O you storied land of America: a nation awash in anecdotes, in monologues echoing from every street corner, in oral histories rising from every porch in the land. Statistics bear this out. America has more New York cabbies, Georgia filling-station proprietors and Oklahoma truck-stop waitresses than all of Western Europe. If current trends continue, by the next century every single person in America will be over 65, the prime years for reminiscence. To Will Ackerman, who made a tidy fortune peddling the glib chimes and bells of New Age music as founder of the Windham Hill label, all this undocumented anecdotage was a precious resource going to waste. Armed with a tape machine and a stack of contracts, he set out to record America's rich heritage of ... well, stuff that happened to people.
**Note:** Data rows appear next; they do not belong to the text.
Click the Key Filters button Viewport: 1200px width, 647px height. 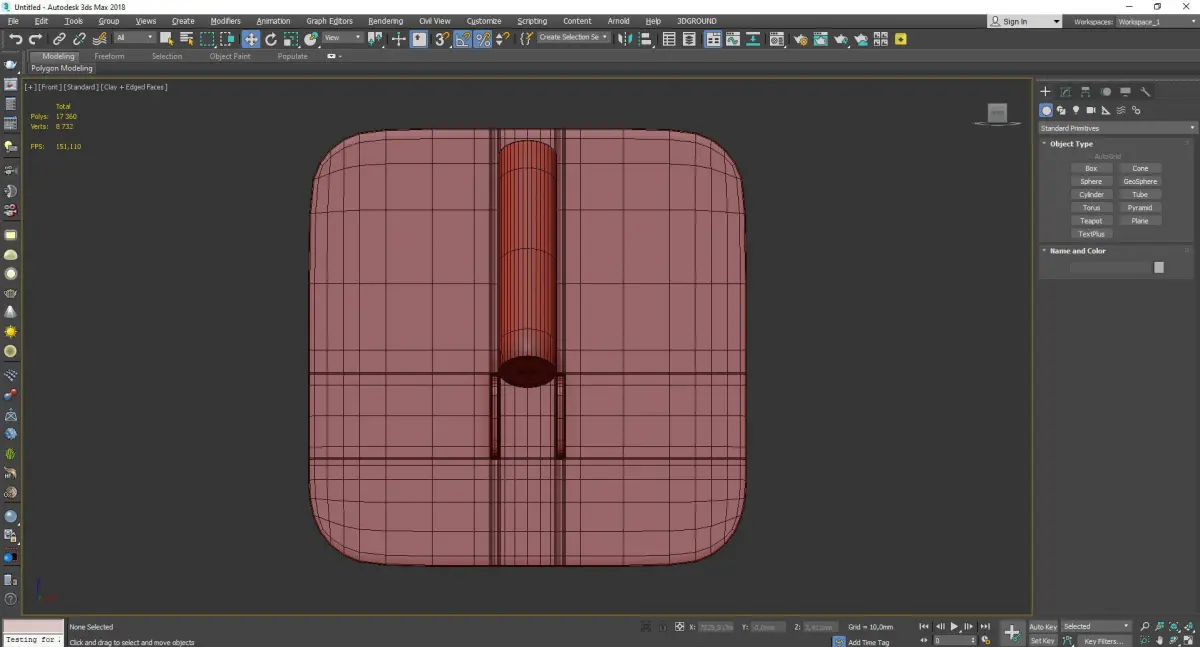(1102, 641)
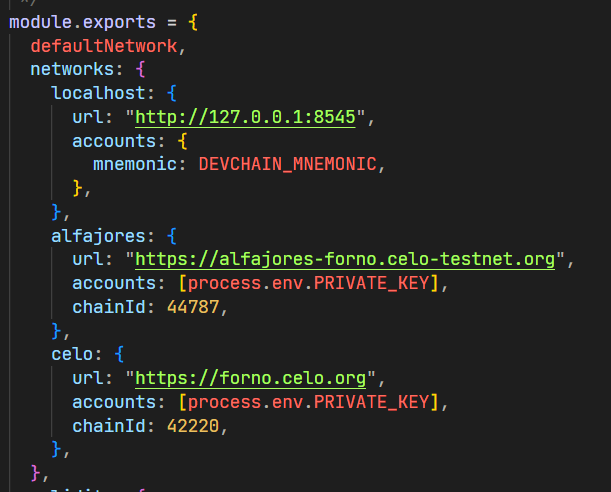Click the celo network key
Viewport: 611px width, 492px height.
[x=77, y=355]
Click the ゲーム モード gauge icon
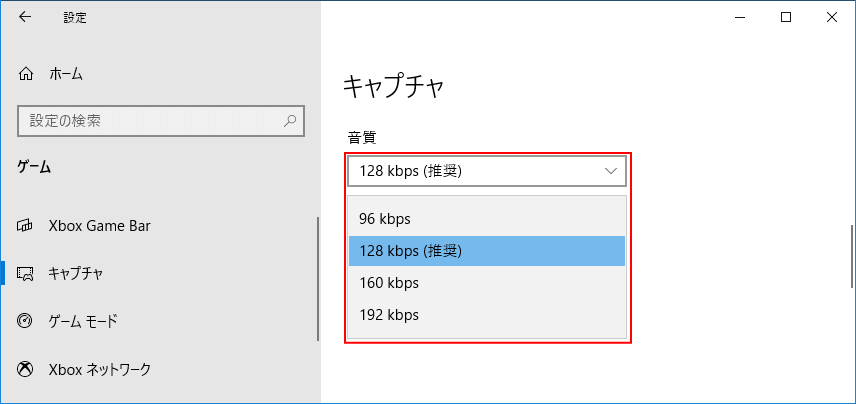 tap(26, 321)
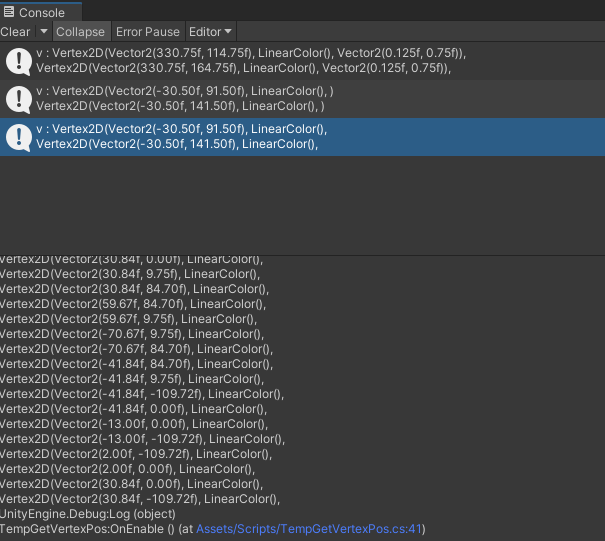Open the Clear options dropdown arrow
This screenshot has width=605, height=541.
click(43, 32)
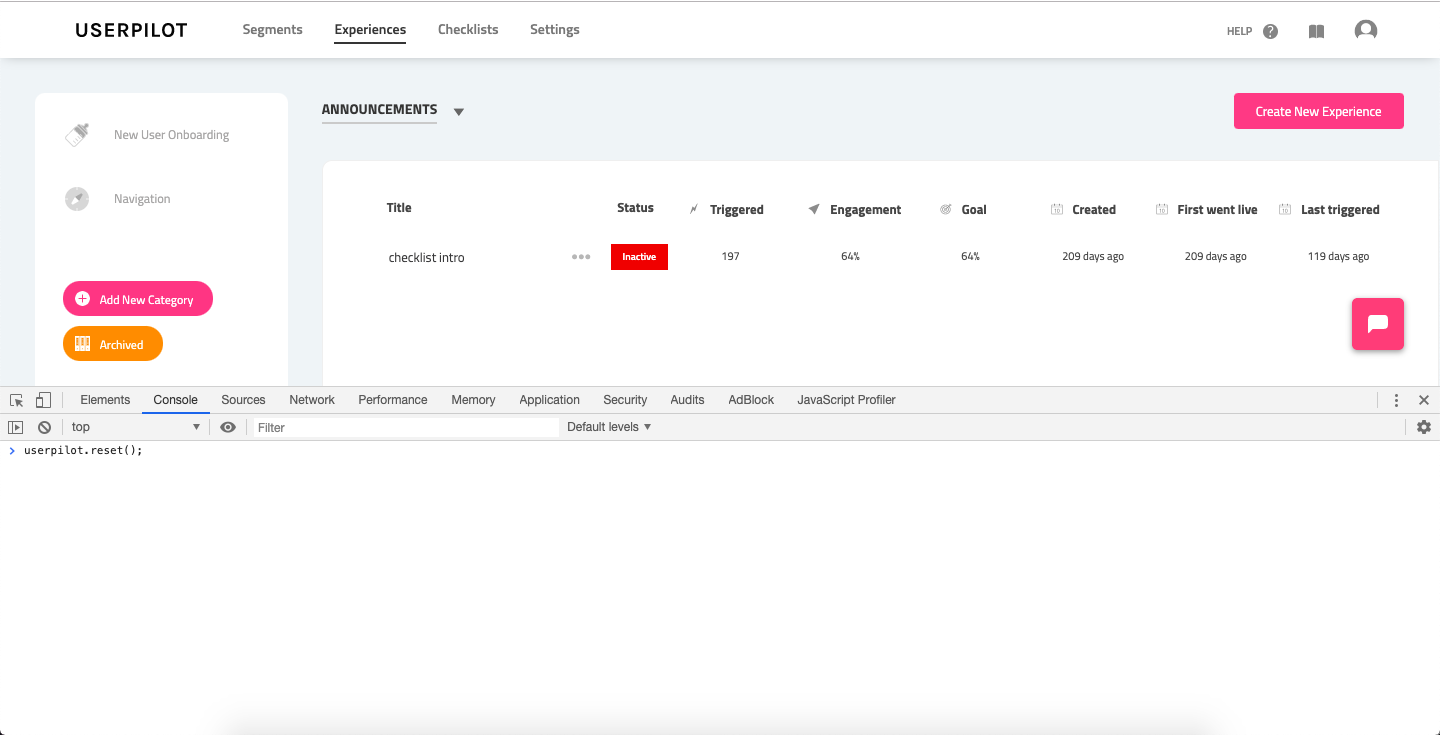1440x735 pixels.
Task: Toggle the device emulation mode in DevTools
Action: coord(43,399)
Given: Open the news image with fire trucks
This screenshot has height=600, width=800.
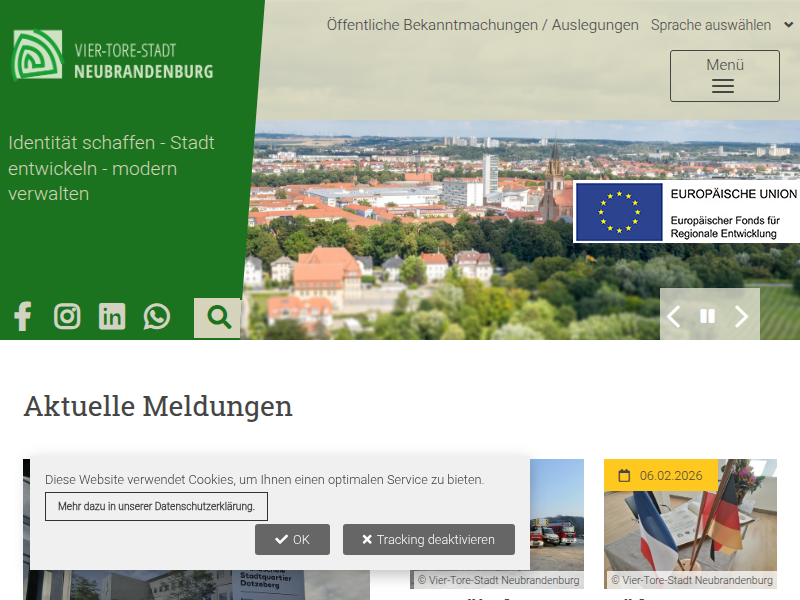Looking at the screenshot, I should pos(555,520).
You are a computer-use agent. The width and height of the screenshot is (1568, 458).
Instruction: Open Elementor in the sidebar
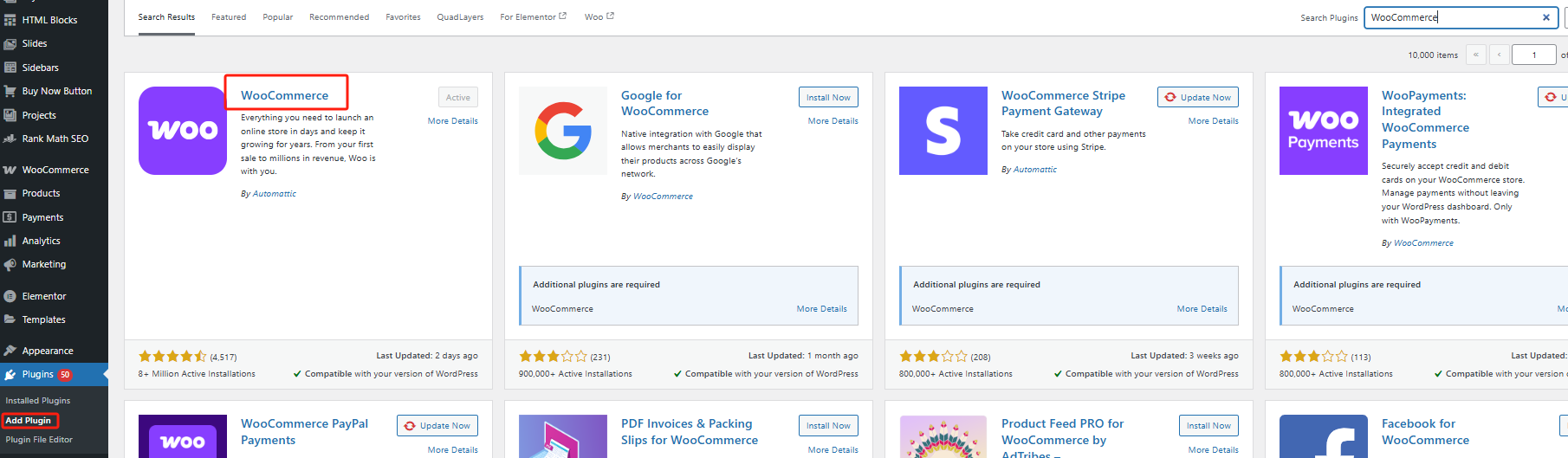click(x=43, y=296)
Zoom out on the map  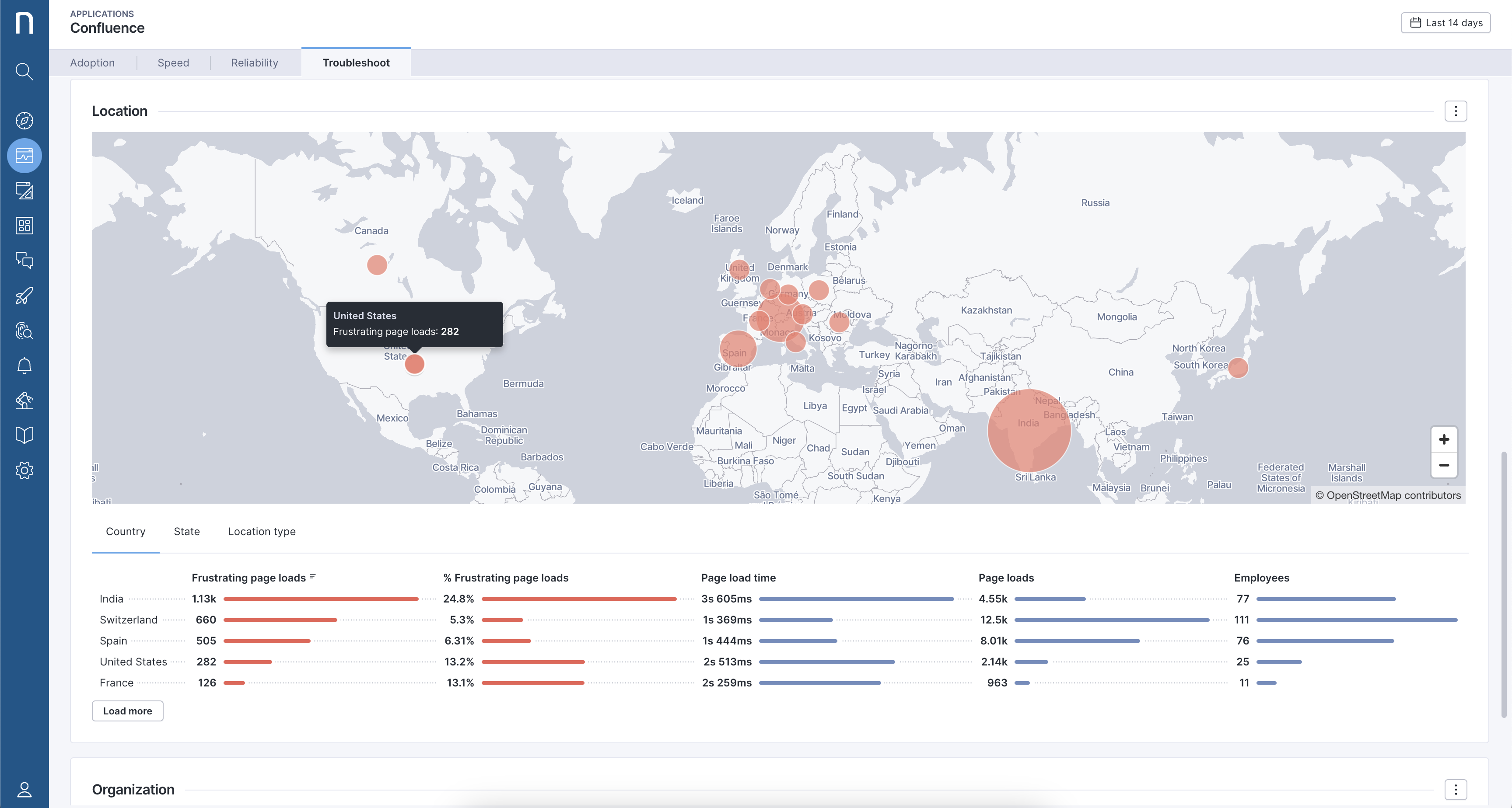pos(1443,466)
Thus began Ackerman's new label, Gang of Seven, a name he chose mostly because it sounded nothing like the genteel pingings and pluckings of Windham Hill. With seven titles out since last May, Ackerman is already predicting that Gang of Seven will someday be bigger than Windham Hill, which he sold to BMG Music early this year. First, though, storytelling will have to break into the retailing mainstream from its present position "somewhere behind the polka albums." It is easier to say what Gang of Seven isn't than what it is. It isn't the stylized folk tales of storytelling festivals. It isn't books on tape; when one Gang of Seven narrator, Time Inc. editor Richard Stolley, showed up for a taping with written reminiscences of covering civil-rights marches in the South, Ackerman turned the pages upside down and forced him to speak from memory. It isn't stand-up comedy. The difference, says Rick Reynolds, whose mordant tales from childhood were released as "Only the Truth Is Funny," is that a comic has to evoke continuous laughter, leaving no time to sound any other notes, such as satiric, thoughtful or sad. Storytelling is the world's most efficient use of humor: Reynolds can extract a 30-minute cassette side out of a joke that would be gone in 10 seconds on "The Tonight Show."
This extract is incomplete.